I wonder why every genius's life is so melancholic. Capote's life was no exception either. Abandoned by his parents at an early age he was forced to stay with his old cousins at Monroeville, Alabama and kept fantasizing about the day his parents would come and take him away. The day did come and Capote met his first love: New York City. Mr. Clarke's description of the New York Capote grew up in and flourished as a writer is simply outstanding. You can almost see all the sights and inhale its smells. Capote - the name was that of his step-father who eventually adopted him and who Truman grew close to.
One would think that "homosexuality" would run strong in the book considering Truman's preference; however that is not the case. What is captured brilliantly is his rise from working as a copy boy for "The New York Times" to becoming one of the famous twentieth century writers. His flamboyance, wit, anger, a streak of bitchiness, lavishness, fastidiousness and ultimately is downfall. Everything that Capote stood for is interestingly written about. Right from his affairs to his one-liners to his impulsive behaviour and his kindness [which wasn't known to all] to the torture a writer goes through while working on a book [it took him six years to finish "In Cold Blood" which is now heralded as a modern classic] and the frustration when the accolades aren't enough. The book successfully depicts his many friendships with the rich and the known to the downfall when he published a part of "Answered Prayers" [his self-proclaimed masterpiece] in Esquire and the characters were based on his rich friends, who did not forgive him for that.
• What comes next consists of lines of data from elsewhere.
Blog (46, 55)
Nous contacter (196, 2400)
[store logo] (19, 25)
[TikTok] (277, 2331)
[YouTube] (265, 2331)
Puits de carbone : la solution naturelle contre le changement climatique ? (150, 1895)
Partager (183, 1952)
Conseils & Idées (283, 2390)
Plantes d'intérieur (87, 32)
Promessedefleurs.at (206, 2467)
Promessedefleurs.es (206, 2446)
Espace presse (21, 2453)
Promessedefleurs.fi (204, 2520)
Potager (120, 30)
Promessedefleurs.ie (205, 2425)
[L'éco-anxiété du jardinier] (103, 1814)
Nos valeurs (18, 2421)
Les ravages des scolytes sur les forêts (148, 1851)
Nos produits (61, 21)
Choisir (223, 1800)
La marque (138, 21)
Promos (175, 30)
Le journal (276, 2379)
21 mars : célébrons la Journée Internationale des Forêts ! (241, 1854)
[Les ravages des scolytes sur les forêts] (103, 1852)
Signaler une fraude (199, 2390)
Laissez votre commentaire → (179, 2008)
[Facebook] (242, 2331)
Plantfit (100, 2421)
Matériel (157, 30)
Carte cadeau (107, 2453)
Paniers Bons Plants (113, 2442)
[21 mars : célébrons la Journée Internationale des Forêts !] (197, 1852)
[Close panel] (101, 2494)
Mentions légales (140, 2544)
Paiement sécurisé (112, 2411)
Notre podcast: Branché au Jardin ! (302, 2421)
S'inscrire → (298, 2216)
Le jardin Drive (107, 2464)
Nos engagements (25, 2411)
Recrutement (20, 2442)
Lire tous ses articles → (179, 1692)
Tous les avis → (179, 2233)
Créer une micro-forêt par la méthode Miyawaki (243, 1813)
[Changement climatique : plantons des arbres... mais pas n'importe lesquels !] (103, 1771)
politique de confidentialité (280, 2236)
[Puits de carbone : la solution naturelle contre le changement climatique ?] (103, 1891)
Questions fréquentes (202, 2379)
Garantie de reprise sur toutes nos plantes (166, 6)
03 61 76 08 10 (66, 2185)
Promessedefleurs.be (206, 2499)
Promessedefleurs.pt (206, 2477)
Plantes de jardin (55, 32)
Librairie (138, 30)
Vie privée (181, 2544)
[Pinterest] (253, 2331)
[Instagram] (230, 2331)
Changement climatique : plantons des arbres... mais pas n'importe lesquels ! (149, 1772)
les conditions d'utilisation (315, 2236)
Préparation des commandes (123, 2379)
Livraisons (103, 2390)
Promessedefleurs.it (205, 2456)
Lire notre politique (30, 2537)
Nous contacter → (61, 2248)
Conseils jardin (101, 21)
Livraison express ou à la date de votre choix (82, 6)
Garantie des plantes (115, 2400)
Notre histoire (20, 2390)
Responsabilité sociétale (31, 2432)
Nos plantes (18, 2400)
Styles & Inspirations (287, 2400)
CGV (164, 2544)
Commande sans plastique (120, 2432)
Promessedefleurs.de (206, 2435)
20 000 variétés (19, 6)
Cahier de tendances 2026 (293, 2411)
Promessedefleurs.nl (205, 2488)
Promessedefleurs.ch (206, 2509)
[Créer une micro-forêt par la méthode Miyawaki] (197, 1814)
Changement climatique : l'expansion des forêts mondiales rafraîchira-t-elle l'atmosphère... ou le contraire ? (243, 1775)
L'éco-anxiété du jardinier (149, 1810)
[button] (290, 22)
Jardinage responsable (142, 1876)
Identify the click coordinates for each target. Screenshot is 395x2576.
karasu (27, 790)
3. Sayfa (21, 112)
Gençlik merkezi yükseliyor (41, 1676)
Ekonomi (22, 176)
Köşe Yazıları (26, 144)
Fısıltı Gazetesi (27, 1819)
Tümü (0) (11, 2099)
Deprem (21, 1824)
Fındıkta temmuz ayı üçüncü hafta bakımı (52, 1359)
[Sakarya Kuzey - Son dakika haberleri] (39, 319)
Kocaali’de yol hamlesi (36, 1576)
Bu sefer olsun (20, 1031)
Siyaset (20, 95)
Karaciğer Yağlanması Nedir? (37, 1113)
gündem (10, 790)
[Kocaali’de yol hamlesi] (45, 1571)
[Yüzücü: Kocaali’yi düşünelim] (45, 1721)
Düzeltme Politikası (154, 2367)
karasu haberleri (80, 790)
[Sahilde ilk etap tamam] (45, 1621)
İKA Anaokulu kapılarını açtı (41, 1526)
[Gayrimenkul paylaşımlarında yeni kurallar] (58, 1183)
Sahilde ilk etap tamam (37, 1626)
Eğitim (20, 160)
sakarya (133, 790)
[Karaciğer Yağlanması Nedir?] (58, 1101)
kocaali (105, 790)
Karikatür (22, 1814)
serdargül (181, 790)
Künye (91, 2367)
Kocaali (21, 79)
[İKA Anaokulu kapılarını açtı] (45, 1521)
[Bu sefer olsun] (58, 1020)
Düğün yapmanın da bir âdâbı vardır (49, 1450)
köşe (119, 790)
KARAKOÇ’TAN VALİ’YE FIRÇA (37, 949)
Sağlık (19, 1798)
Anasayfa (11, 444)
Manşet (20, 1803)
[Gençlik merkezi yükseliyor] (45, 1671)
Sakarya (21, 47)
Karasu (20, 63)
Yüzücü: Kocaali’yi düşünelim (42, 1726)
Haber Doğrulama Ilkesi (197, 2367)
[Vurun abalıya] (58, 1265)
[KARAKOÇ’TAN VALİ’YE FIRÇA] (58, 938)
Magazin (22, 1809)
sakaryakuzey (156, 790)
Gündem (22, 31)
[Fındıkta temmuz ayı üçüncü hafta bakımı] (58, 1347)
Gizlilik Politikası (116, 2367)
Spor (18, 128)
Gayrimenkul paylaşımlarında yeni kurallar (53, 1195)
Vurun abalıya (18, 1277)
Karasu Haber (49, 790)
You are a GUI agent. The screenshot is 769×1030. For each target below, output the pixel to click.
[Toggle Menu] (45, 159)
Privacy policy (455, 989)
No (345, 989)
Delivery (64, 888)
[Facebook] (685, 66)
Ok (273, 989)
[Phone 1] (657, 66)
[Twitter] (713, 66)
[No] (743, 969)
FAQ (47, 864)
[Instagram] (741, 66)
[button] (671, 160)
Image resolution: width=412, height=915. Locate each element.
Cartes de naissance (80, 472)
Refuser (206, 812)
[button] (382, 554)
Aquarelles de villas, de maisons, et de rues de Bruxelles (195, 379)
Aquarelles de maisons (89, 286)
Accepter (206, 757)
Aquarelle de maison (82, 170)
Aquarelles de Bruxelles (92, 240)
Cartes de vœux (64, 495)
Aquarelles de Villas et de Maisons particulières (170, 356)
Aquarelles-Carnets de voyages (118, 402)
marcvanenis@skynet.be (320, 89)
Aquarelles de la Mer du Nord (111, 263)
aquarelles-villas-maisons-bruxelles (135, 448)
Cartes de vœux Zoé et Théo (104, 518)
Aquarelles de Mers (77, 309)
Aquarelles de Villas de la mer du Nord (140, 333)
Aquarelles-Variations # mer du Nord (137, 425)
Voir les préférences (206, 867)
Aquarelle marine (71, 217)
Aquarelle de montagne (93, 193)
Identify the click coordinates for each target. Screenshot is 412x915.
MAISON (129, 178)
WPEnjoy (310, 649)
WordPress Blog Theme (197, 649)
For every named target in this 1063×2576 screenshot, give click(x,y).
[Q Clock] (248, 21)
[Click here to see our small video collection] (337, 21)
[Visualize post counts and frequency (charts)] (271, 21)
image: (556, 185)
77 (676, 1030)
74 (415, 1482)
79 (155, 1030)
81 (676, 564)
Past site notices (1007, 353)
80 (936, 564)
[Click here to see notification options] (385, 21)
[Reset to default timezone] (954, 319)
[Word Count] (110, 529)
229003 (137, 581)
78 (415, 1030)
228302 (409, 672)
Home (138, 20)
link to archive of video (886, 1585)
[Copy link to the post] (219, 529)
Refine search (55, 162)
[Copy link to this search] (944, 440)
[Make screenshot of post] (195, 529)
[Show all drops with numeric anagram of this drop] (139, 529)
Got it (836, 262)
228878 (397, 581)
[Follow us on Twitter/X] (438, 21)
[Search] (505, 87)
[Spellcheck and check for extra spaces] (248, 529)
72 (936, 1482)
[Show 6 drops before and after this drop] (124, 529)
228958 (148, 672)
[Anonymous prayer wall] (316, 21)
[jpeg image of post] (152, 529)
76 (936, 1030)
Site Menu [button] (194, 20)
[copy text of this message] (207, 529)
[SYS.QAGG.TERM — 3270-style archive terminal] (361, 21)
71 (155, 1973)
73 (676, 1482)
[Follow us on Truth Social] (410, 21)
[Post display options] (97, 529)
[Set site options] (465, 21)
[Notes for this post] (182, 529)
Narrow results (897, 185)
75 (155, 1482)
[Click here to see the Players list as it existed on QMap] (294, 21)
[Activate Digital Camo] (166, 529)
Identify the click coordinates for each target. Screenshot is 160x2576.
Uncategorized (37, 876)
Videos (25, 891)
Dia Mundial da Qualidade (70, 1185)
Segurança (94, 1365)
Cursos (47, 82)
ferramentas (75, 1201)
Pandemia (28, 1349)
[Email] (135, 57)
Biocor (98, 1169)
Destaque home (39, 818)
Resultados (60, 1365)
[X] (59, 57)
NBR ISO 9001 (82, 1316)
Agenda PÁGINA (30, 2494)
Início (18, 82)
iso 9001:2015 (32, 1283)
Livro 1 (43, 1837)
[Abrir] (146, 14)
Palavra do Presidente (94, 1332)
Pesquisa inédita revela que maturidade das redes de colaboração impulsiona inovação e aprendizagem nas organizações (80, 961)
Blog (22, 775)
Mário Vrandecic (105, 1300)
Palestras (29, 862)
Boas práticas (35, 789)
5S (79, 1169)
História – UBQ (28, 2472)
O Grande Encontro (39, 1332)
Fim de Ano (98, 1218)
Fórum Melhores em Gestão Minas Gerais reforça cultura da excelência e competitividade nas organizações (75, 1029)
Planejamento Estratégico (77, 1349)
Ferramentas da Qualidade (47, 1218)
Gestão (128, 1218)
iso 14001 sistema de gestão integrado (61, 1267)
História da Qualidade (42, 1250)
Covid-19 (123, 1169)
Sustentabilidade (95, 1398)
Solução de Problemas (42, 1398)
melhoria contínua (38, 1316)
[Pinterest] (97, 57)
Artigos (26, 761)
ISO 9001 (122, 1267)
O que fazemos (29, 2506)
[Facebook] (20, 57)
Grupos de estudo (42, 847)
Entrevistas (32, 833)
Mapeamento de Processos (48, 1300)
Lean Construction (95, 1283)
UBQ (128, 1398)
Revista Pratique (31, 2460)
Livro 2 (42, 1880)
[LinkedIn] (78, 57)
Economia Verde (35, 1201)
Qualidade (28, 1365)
This is the first time ever that I am reading a biography of a writer's life and I am so inclined to pick up more biographies of my favourite writers. To want to know more about their lives. I think next on my list has to be either F. Scott Fitzgerald or Anais Nin.
What I also loved about this book was that Mr.Clarke does not mince words at any stage. It is as real and honest as any biography can ever get. Tragic life of a Genius and ultimately how he all drained it away! Absolutely Fantastic!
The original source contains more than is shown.